%%
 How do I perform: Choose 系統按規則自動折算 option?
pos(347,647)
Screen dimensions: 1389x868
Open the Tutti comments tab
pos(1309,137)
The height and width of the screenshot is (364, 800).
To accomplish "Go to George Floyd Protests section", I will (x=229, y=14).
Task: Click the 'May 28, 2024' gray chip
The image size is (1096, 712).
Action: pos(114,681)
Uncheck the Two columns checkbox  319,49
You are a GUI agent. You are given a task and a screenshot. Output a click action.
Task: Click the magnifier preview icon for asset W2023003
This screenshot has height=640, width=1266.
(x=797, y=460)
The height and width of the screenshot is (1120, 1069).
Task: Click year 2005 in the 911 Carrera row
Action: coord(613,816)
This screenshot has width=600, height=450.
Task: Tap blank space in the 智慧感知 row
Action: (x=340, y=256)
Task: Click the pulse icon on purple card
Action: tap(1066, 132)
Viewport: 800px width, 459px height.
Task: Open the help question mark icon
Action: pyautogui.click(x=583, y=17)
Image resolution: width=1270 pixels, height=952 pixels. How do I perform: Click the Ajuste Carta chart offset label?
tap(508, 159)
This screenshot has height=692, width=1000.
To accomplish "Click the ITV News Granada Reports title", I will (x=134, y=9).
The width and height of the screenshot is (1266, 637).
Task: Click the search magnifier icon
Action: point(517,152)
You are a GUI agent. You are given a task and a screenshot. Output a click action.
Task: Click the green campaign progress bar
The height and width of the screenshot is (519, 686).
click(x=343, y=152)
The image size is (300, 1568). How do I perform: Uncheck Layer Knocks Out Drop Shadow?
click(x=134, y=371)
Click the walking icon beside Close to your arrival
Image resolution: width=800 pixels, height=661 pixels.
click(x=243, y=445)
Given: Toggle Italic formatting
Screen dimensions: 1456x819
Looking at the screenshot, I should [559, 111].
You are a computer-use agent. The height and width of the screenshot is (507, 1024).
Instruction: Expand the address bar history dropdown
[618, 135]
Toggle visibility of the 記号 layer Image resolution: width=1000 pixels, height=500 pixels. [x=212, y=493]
%%
Could you write out again the items from the start of the records through the line containing "Action: pyautogui.click(x=583, y=17)"?

 How do I perform: Choose 系統按規則自動折算 option?
pos(347,647)
Screen dimensions: 1389x868
Open the Tutti comments tab
pos(1309,137)
The height and width of the screenshot is (364, 800).
To accomplish "Go to George Floyd Protests section", I will (x=229, y=14).
Task: Click the 'May 28, 2024' gray chip
The image size is (1096, 712).
Action: pos(114,681)
Uncheck the Two columns checkbox  319,49
You are a GUI agent. You are given a task and a screenshot. Output a click action.
Task: Click the magnifier preview icon for asset W2023003
This screenshot has height=640, width=1266.
(x=797, y=460)
The height and width of the screenshot is (1120, 1069).
Task: Click year 2005 in the 911 Carrera row
Action: coord(613,816)
This screenshot has width=600, height=450.
Task: Tap blank space in the 智慧感知 row
Action: (x=340, y=256)
Task: Click the pulse icon on purple card
Action: tap(1066, 132)
Viewport: 800px width, 459px height.
Task: Open the help question mark icon
Action: pyautogui.click(x=583, y=17)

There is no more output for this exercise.